3 Steps to Financial Independence after You've Saved your Emergency Fund

Congratulations! If you've saved enough money to cover six months of living expenses, you've made a serious dent in both your short-term, and long-term financial planning. And, chances are, you're as passionate about building real wealth as I am.

But what do you do next? I remember four years ago when I had finally socked away $30,000 in my money market account. I was laser-focused, and worked hard to hit that savings goal. But, I remember finally hitting my goal and wondering, what next?

Below are a few of the steps I've used to secure my family's financial future, and ensure I would be comfortable in retirement (without sucking all of the fun out of life in the short-term).

1. Debt is EVIL!

One of my favorite wealth building coaches is Dave Ramsey. He's full of personality, and has a passion for helping people build a solid financial foundation. If you tune into his podcasts, you'll probably hear his signature quote: "Debt is dumb, cash is king." And, on this point, I have to agree with him.

If you've saved up all of this money, and you're excited about the idea of compound interest, it's time to get rid of your debt. Why? Because, your debt is costing you each and every month, even if you pay your bills on-time. Those interest rates on your credit cards, personal loans, vehicles and mortgage are all eating into your net-worth.

I love the idea of converting every ounce of my earnings each pay-period into the things I'm passionate about. Instead of paying a fee to a bank or credit card company (in the form of an interest payment), I want every dollar I earn to go towards my living expenses and retirement.

So, if you want to enjoy financial independence, start throwing every extra dollar you have towards your debt!

2. Earn Money While You're Sleeping

Warren Buffet once said: "If you don't find a way to earn money while you sleep, you'll work until you die." This simple quote used to keep my up at night, because I wasn't earning money while I slept. Once I paid off my debt, I at least knew I wasn't losing money while I slept. But, it was time to kick my net-worth building into high-gear.

I knew I needed to start investing, but getting Warren Buffet on the phone to help me get started just wasn't practical. So, I turned to someone I could reach out to, who had investment experience and credibility. Adam Green, the Founder and CEO of Investoo, shared that:

"Starting out, diversification of your investments is critical. Take a look under the hood of your 401(k) and other retirement savings accounts. You'll want to make sure your investments are spread out in a way that makes sense, based on your age and other risk factors. You should also create your own retirement fund that you manage. Day-trading is risky, but if you're conservative and take the time to research different factors impacting the market, it's very possible to outperform the traditional retirement accounts and supercharge your net-worth."

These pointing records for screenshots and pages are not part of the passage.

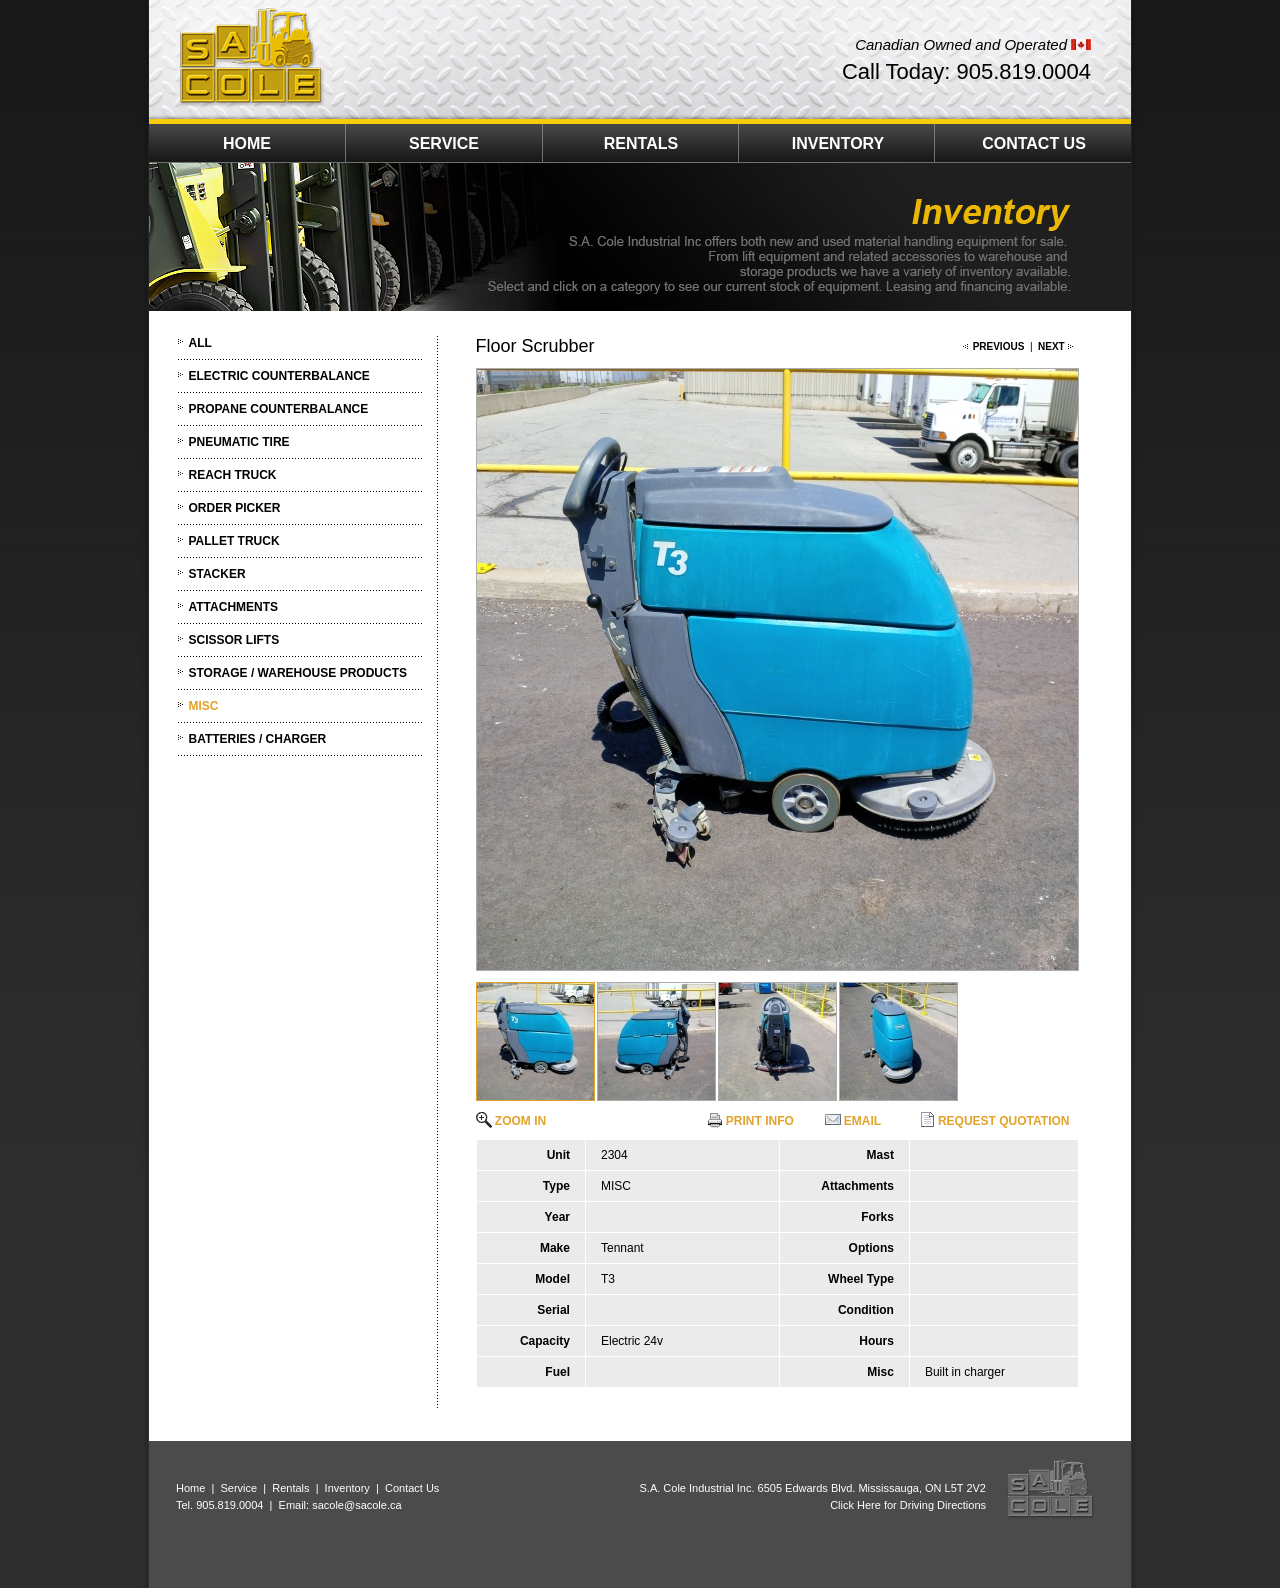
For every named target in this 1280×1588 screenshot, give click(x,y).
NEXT (1051, 346)
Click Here (855, 1505)
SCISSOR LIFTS (234, 640)
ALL (200, 343)
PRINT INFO (750, 1121)
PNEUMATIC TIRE (239, 442)
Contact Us (412, 1488)
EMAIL (853, 1121)
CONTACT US (1034, 143)
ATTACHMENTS (234, 607)
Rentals (290, 1488)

3. Insure that You're Protected from Life's Ups and Downs

It's impossible to completely remove all risk from your life, but it's important to cover yourself for the events that are likely to occur, and potentially burn a hole in your financial picture. For example, life insurance is incredibly important for your family, in the event that something happens to you. If you're the sole breadwinner, how will your children pay for college, and how will your wife put food on the table while keeping a roof over your family's heads?

After the children have left the nest, and you're starting to approach retirement age, it's time to start paying for long-term care insurance. This insurance will kick-in in the event that you require nursing home care. Figures from a 2012 study highlight that nursing homes can cost as much as $222/per day! That's a mind-boggling $81,030 per year for the long-term care you or spouse may require as you age together. Don't let your retirement savings evaporate, or your loved ones have to take on the burden of providing for your financial needs in retirement.

Financial independence is about creating the foundation you need in order to feel secure as you age. It starts with having a solid emergency fund, which will prevent the need for you or your family to take on debt in an emergency. Having an emergency fund will allow you to make better decisions during a crisis, as the absence of short-term financial stress will pay huge dividends once the storm passes.

Becoming debt free and living a cash-based lifestyle will allow you to experience the true value of your hard-work. And, investing in a diverse portfolio will empower you to take advantage of long-term growth from compound-interest.

But, most importantly, financial independence means being completely responsible for life's expenses; avoiding the guilt and drama of becoming a burden to your loved ones in your remaining years. It might seem difficult, but the alternative is a life of hard-work that never ends, or a potential for impoverishment as you outlive your money. You can do this! Get started on the path today. Future you will be grateful.